▶ _INPUT DATA_:
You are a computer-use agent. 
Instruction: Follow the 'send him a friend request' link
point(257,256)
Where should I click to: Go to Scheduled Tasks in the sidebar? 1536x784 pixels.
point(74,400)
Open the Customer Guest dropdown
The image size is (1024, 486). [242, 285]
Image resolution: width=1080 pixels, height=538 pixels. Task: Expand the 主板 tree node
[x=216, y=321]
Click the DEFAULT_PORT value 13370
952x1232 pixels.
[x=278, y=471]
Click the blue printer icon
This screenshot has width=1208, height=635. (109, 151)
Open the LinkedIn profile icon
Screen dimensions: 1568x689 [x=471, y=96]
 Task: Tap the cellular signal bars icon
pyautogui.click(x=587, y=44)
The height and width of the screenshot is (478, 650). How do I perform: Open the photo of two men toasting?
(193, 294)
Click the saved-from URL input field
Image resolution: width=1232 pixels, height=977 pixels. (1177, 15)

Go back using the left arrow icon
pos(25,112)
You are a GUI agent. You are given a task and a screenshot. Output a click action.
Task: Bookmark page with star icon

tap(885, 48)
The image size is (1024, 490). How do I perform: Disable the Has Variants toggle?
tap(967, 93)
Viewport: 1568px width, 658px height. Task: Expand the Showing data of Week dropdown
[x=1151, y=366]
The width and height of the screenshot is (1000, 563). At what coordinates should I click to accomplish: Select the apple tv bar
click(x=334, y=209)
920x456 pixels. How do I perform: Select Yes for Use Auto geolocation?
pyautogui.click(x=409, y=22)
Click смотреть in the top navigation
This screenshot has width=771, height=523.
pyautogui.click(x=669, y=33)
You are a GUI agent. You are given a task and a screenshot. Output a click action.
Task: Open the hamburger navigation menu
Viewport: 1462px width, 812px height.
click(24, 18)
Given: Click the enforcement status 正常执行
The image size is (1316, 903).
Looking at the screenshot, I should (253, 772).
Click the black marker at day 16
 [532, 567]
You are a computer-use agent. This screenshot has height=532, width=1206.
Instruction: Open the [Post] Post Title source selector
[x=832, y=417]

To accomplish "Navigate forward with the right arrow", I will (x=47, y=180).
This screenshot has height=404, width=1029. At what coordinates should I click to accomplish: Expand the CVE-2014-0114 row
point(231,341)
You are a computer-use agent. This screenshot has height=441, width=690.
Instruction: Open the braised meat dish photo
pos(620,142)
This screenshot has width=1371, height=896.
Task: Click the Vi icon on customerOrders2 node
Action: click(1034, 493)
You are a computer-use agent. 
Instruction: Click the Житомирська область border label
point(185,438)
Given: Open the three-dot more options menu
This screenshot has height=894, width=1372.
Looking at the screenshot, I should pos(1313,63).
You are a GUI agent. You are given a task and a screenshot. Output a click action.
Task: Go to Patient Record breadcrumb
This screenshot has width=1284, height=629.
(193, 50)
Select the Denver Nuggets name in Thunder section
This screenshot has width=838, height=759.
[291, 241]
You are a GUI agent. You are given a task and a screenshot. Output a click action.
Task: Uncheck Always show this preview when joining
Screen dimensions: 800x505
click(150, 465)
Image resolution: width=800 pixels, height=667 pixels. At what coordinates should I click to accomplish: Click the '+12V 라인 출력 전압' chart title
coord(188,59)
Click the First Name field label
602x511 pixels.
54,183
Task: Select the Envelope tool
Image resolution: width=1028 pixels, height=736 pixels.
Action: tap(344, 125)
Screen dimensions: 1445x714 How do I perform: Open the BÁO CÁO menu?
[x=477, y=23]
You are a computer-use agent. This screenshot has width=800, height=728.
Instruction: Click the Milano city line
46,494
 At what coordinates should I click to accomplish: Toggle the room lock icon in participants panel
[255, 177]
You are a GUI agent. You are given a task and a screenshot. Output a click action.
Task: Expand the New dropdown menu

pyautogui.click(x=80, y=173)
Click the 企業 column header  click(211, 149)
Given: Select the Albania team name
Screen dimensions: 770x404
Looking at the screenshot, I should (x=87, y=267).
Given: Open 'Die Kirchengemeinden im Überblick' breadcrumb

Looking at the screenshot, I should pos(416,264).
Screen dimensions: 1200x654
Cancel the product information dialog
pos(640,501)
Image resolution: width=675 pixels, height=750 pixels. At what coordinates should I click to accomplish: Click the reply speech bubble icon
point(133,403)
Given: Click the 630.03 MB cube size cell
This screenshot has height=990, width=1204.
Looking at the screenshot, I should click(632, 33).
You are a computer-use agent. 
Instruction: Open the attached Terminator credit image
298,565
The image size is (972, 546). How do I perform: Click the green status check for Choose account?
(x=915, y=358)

▶ _SHORT TASK_: Print the whole listing above again, line for line, without changing a single character.

▶ _WRITTEN REPLY_:
You are a computer-use agent. 
Instruction: Follow the 'send him a friend request' link
point(257,256)
Where should I click to: Go to Scheduled Tasks in the sidebar? 1536x784 pixels.
point(74,400)
Open the Customer Guest dropdown
The image size is (1024, 486). [242, 285]
Image resolution: width=1080 pixels, height=538 pixels. Task: Expand the 主板 tree node
[x=216, y=321]
Click the DEFAULT_PORT value 13370
952x1232 pixels.
[x=278, y=471]
Click the blue printer icon
This screenshot has width=1208, height=635. (109, 151)
Open the LinkedIn profile icon
Screen dimensions: 1568x689 [x=471, y=96]
 Task: Tap the cellular signal bars icon
pyautogui.click(x=587, y=44)
The height and width of the screenshot is (478, 650). How do I perform: Open the photo of two men toasting?
(193, 294)
Click the saved-from URL input field
Image resolution: width=1232 pixels, height=977 pixels. (1177, 15)

Go back using the left arrow icon
pos(25,112)
You are a GUI agent. You are given a task and a screenshot. Output a click action.
Task: Bookmark page with star icon

tap(885, 48)
The image size is (1024, 490). How do I perform: Disable the Has Variants toggle?
tap(967, 93)
Viewport: 1568px width, 658px height. Task: Expand the Showing data of Week dropdown
[x=1151, y=366]
The width and height of the screenshot is (1000, 563). At what coordinates should I click to accomplish: Select the apple tv bar
click(x=334, y=209)
920x456 pixels. How do I perform: Select Yes for Use Auto geolocation?
pyautogui.click(x=409, y=22)
Click смотреть in the top navigation
This screenshot has width=771, height=523.
pyautogui.click(x=669, y=33)
You are a GUI agent. You are given a task and a screenshot. Output a click action.
Task: Open the hamburger navigation menu
Viewport: 1462px width, 812px height.
click(24, 18)
Given: Click the enforcement status 正常执行
The image size is (1316, 903).
Looking at the screenshot, I should (253, 772).
Click the black marker at day 16
 [532, 567]
You are a computer-use agent. This screenshot has height=532, width=1206.
Instruction: Open the [Post] Post Title source selector
[x=832, y=417]

To accomplish "Navigate forward with the right arrow", I will (x=47, y=180).
This screenshot has height=404, width=1029. At what coordinates should I click to accomplish: Expand the CVE-2014-0114 row
point(231,341)
You are a computer-use agent. This screenshot has height=441, width=690.
Instruction: Open the braised meat dish photo
pos(620,142)
This screenshot has width=1371, height=896.
Task: Click the Vi icon on customerOrders2 node
Action: click(1034, 493)
You are a computer-use agent. 
Instruction: Click the Житомирська область border label
point(185,438)
Given: Open the three-dot more options menu
This screenshot has height=894, width=1372.
Looking at the screenshot, I should pos(1313,63).
You are a GUI agent. You are given a task and a screenshot. Output a click action.
Task: Go to Patient Record breadcrumb
This screenshot has width=1284, height=629.
(193, 50)
Select the Denver Nuggets name in Thunder section
This screenshot has width=838, height=759.
[291, 241]
You are a GUI agent. You are given a task and a screenshot. Output a click action.
Task: Uncheck Always show this preview when joining
Screen dimensions: 800x505
click(150, 465)
Image resolution: width=800 pixels, height=667 pixels. At what coordinates should I click to accomplish: Click the '+12V 라인 출력 전압' chart title
coord(188,59)
Click the First Name field label
602x511 pixels.
54,183
Task: Select the Envelope tool
Image resolution: width=1028 pixels, height=736 pixels.
Action: tap(344, 125)
Screen dimensions: 1445x714 How do I perform: Open the BÁO CÁO menu?
[x=477, y=23]
You are a computer-use agent. This screenshot has width=800, height=728.
Instruction: Click the Milano city line
46,494
 At what coordinates should I click to accomplish: Toggle the room lock icon in participants panel
[255, 177]
You are a GUI agent. You are given a task and a screenshot. Output a click action.
Task: Expand the New dropdown menu

pyautogui.click(x=80, y=173)
Click the 企業 column header  click(211, 149)
Given: Select the Albania team name
Screen dimensions: 770x404
Looking at the screenshot, I should (x=87, y=267).
Given: Open 'Die Kirchengemeinden im Überblick' breadcrumb

Looking at the screenshot, I should pos(416,264).
Screen dimensions: 1200x654
Cancel the product information dialog
pos(640,501)
Image resolution: width=675 pixels, height=750 pixels. At what coordinates should I click to accomplish: Click the reply speech bubble icon
point(133,403)
Given: Click the 630.03 MB cube size cell
This screenshot has height=990, width=1204.
Looking at the screenshot, I should click(632, 33).
You are a computer-use agent. 
Instruction: Open the attached Terminator credit image
298,565
The image size is (972, 546). How do I perform: Click the green status check for Choose account?
(x=915, y=358)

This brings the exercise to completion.